At the very least, Americans need to change the way we think about, and address, the opioid crisis.
“We need to reframe our mindset in understanding addiction,” says Alyssa Peckham, a clinical assistant professor in Northeastern’s Bouvé College of Health Sciences. “It’s a chronic illness, rather than a moral failure.”
On Wednesday, Peckham, who is also an addiction specialist at Massachusetts General Hospital, discussed the evolving opioid crisis and what we can do to help.
How has the opioid epidemic changed?
We’re technically in phase three of our opioid crisis.
There was a time where a lot of our opioid-overdose-related deaths were related to prescription opioids. But then that transitioned into heroin. Most recently, it’s really become our synthetic opioids. We’re almost exclusively calling it a fentanyl crisis. A lot of our products now have a synthetic opioid called fentanyl in them. And then even more recently, we are seeing carfentanil, which is an even more potent opioid.
When you have a product that you believe to be heroin, that now has certain amounts of fentanyl, which is more potent, or even carfentanil, which is even more potent, you’re at an increased risk of overdose because your flooding your opioid system.

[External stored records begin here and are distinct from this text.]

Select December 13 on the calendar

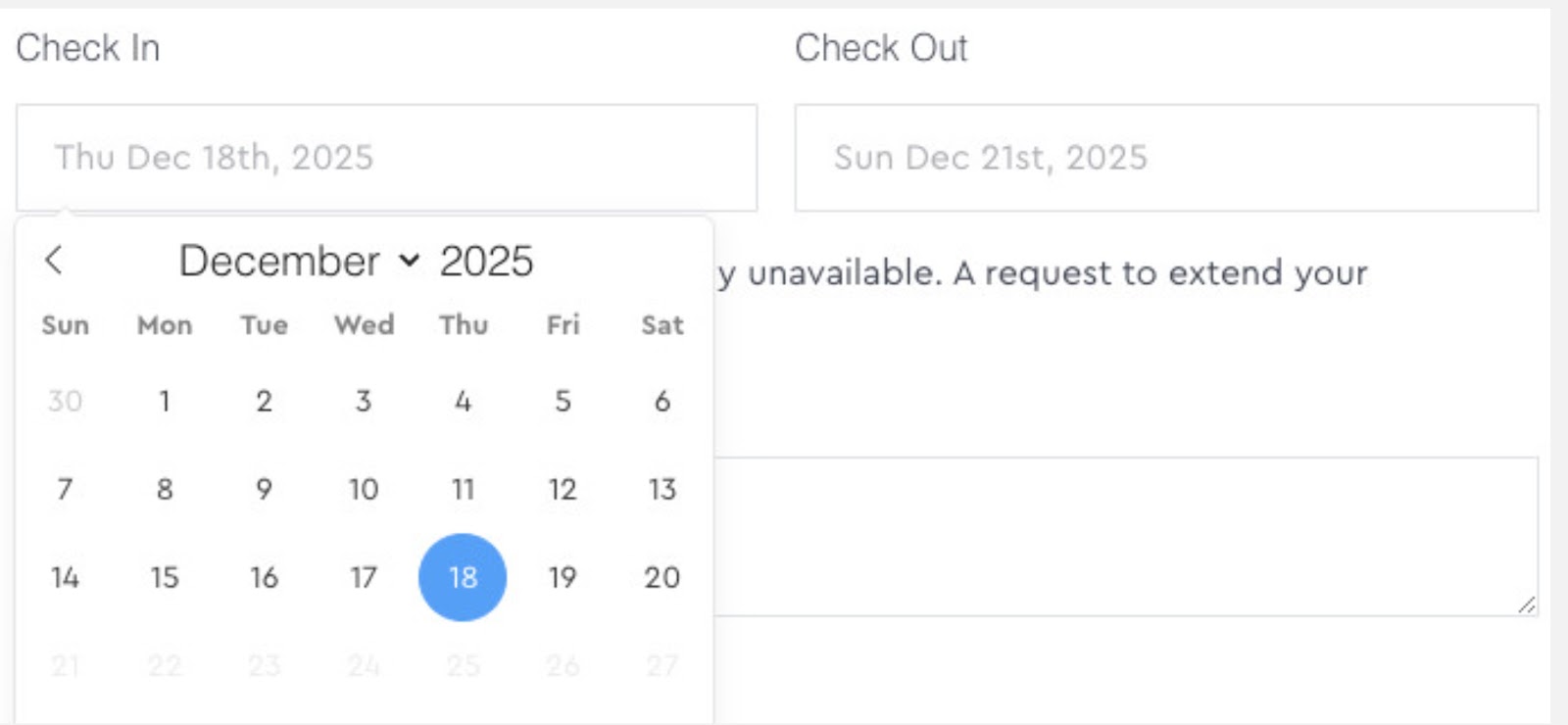(x=662, y=489)
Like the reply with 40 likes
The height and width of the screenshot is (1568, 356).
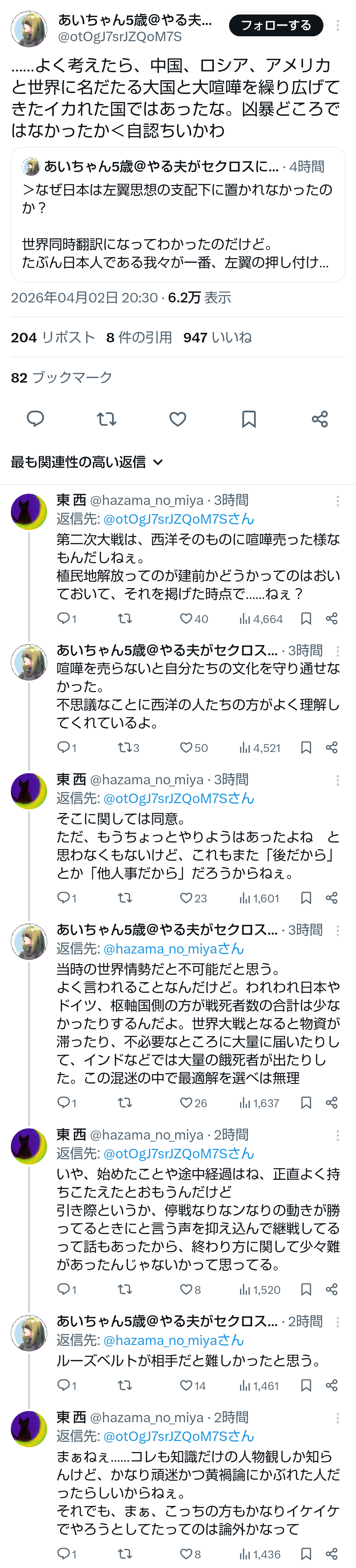click(186, 618)
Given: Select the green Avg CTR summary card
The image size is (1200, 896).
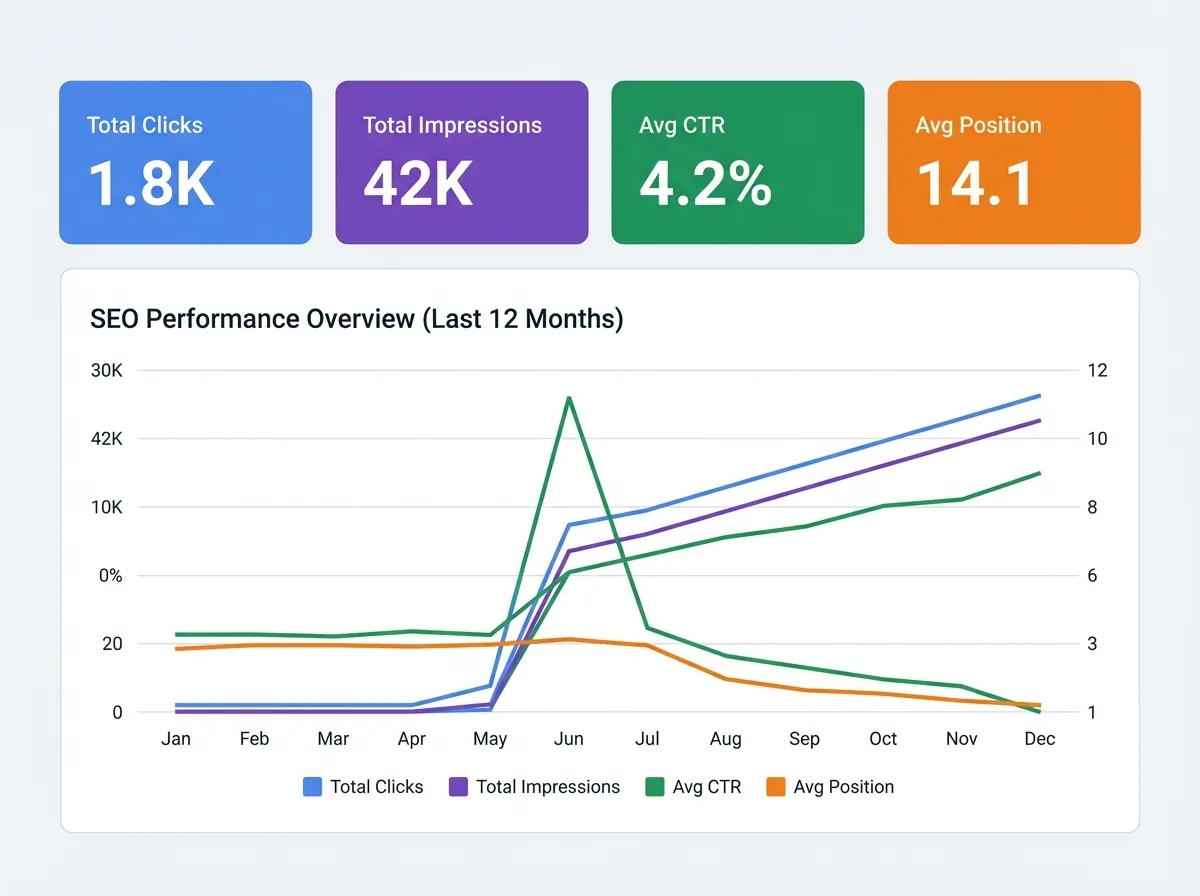Looking at the screenshot, I should pyautogui.click(x=737, y=162).
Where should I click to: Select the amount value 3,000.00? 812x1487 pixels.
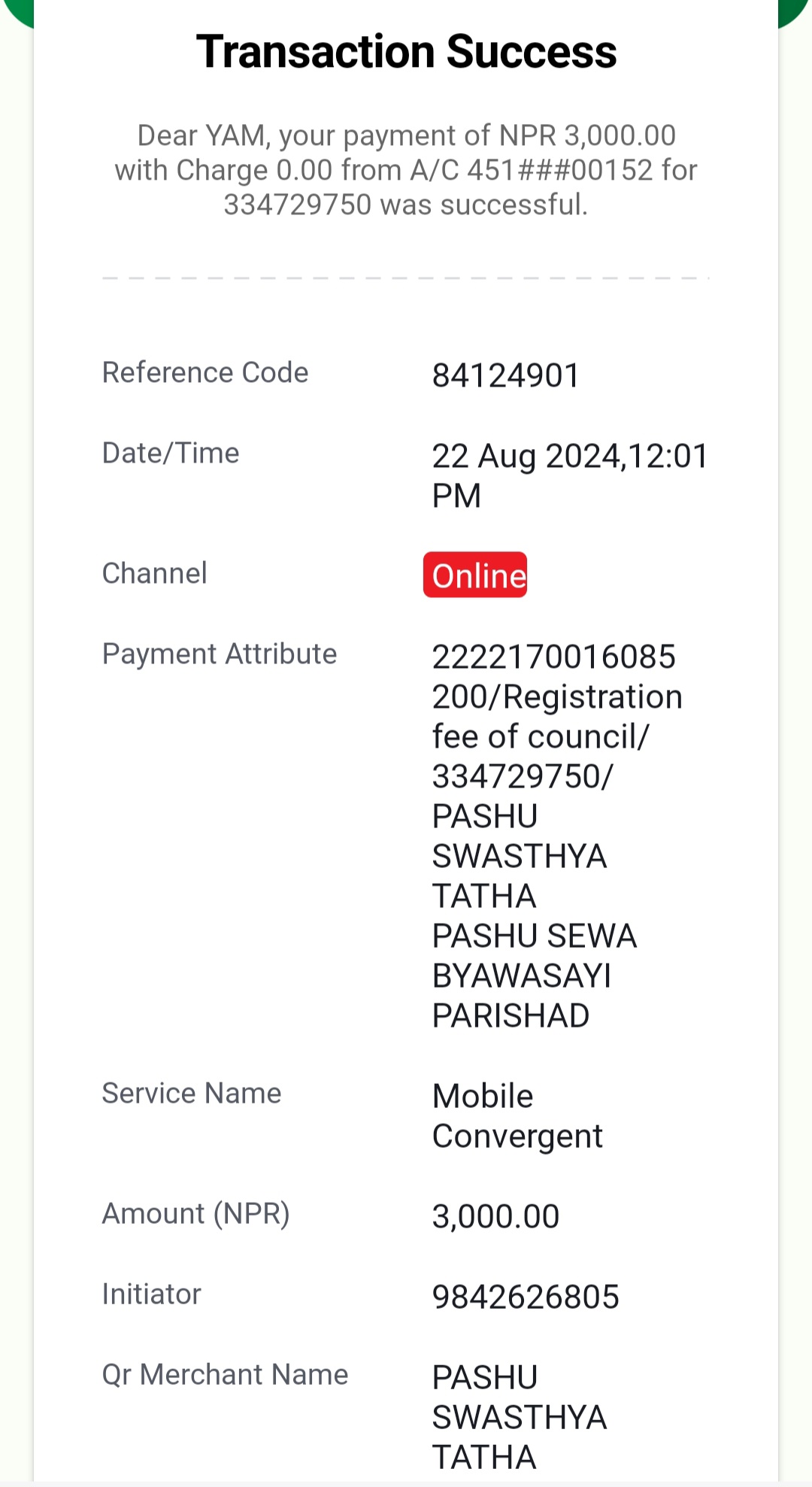(x=496, y=1216)
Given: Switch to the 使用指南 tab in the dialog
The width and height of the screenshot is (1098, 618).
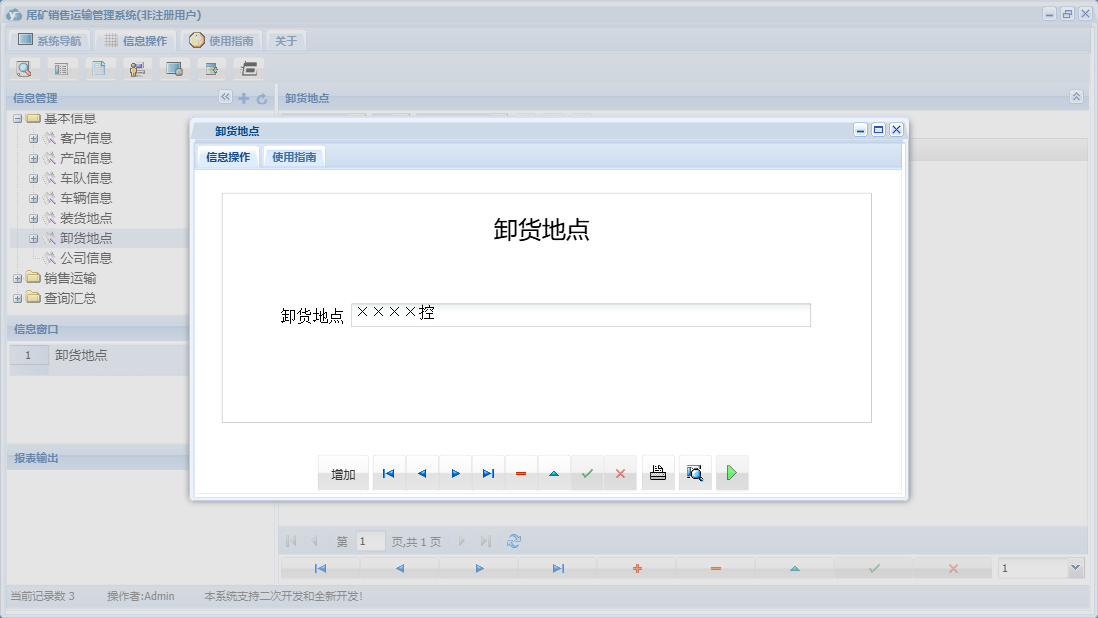Looking at the screenshot, I should (294, 156).
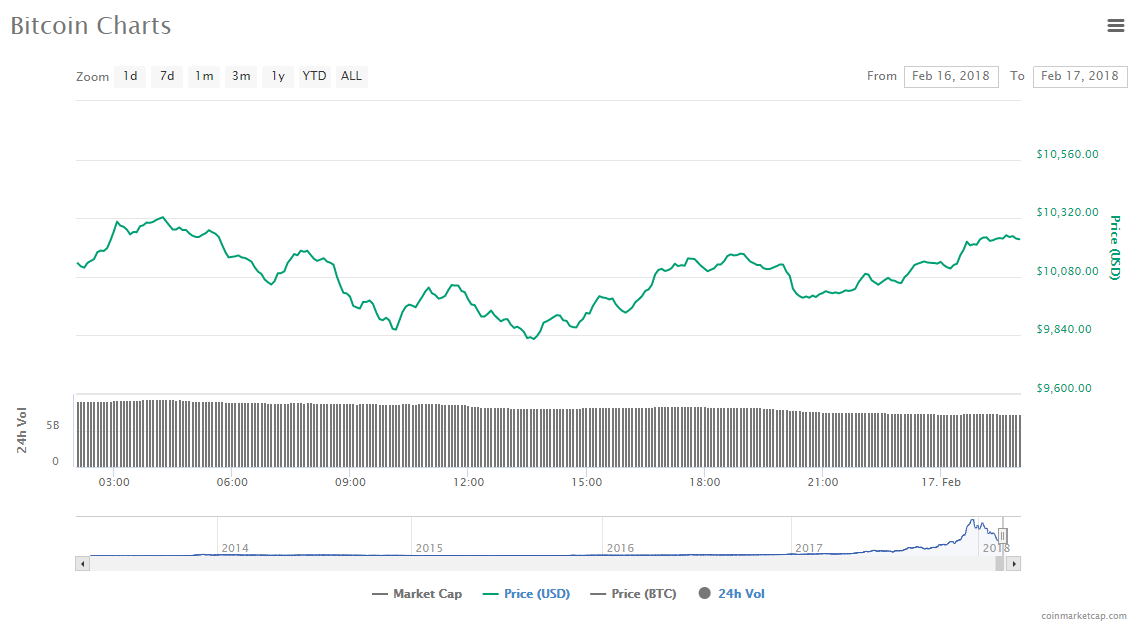Click the left scroll arrow of the navigator
This screenshot has height=621, width=1136.
pyautogui.click(x=82, y=563)
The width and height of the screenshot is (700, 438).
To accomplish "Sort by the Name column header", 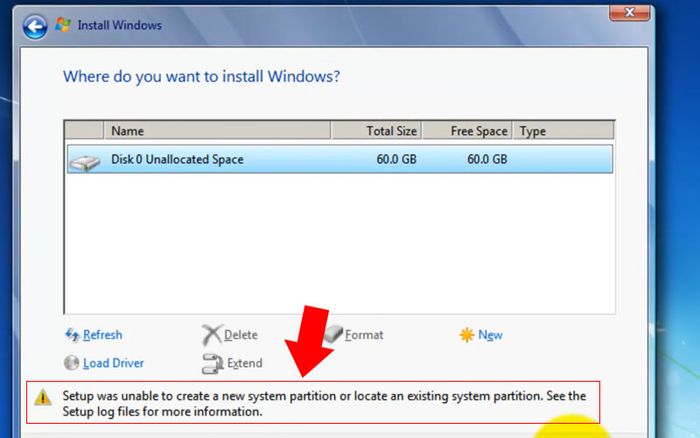I will [217, 131].
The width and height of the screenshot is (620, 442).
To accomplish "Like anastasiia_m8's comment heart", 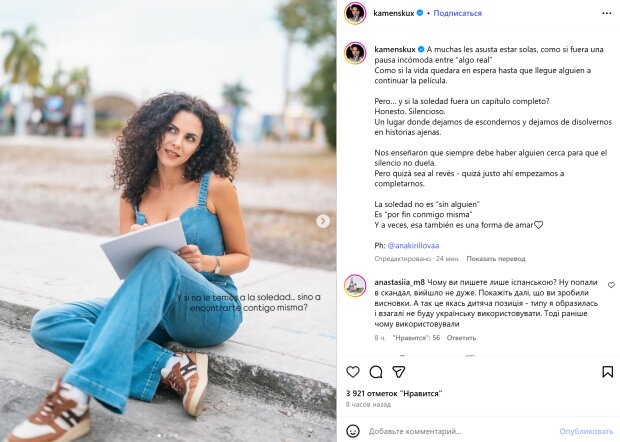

New York senator Kirsten Gillibrand suggested in a recent tweet that limiting the length of opioid prescriptions would get at the “root causes” of abuse. Is the solution as simple as cutting back on opioid prescriptions?
Where we really need to afford our efforts here is focusing on the patients that are in the throes of suffering. We have patients that have opioid use disorder, we have patients that are really treatment-resistant, have barriers to accessing care, and things like that. And we have thousands and thousands of patients that have already passed away.
What we need to do is rev up the access to treatment so that we can stop any further progression of their disease course, rather than bottle necking the prescription opioid supply. Because when you do that, you’re forcing people that have a legitimate need for that pain relief to seek those products elsewhere. And that’s when we introduce misuse of opioids.
I do think reframing how we have prescribed opioids is certainly a component of helping this whole crisis, but it is not going to solve the situation entirely. We really need to start increasing access and getting better treatment for these patients.
Are opioids the best way to treat pain?
That’s been the major target of our opioid-prescribing reform—really taking a look at where do opioids have their place in pain management. I think we fell into this practice of prescribing opioids for a wide range of pain, even where there weren’t studies to support their use or perhaps where you could have tried a less potent agent or maybe a non-opioid agent first.
I think that’s been the biggest push amongst the prescribing community: Let’s take a look at the pain. Let’s review our pain goals. Can we start somewhere slower? Are we progressing towards adequate pain management?
Opioids don’t always have to be the answer, though they are oftentimes a component of pain management.
What would you tell someone who has relative or friend who’s suffering from opioid-use disorder?
Stemming from years of stigmatizing a chronic illness, we’ve kind of thrown these patients into the shadows and really made them shameful of this chronic illness that they’ve had. And a lot of times, family members are embarrassed as well. It’s really nothing to be embarrassed about. It’s a chronic illness. When patients are engaged in treatment and have these medications on board, there’s actually good data to support how efficacious and effective these medications are. We just need patients to stay in treatment and stay engaged.
We can have a whole other conversation about how we don’t have enough access to treatment or things like that. But for family members, we need you to support those patients. Oftentimes there’s a lot of tarnished relationships in their lives and pushing someone further and further into social isolation can provoke depression, provoke anxiety. They’re going to surround themselves with others that share similar lifestyles, other users. And once they get wrapped up in that world, it’s really hard to get them back without that framework of support.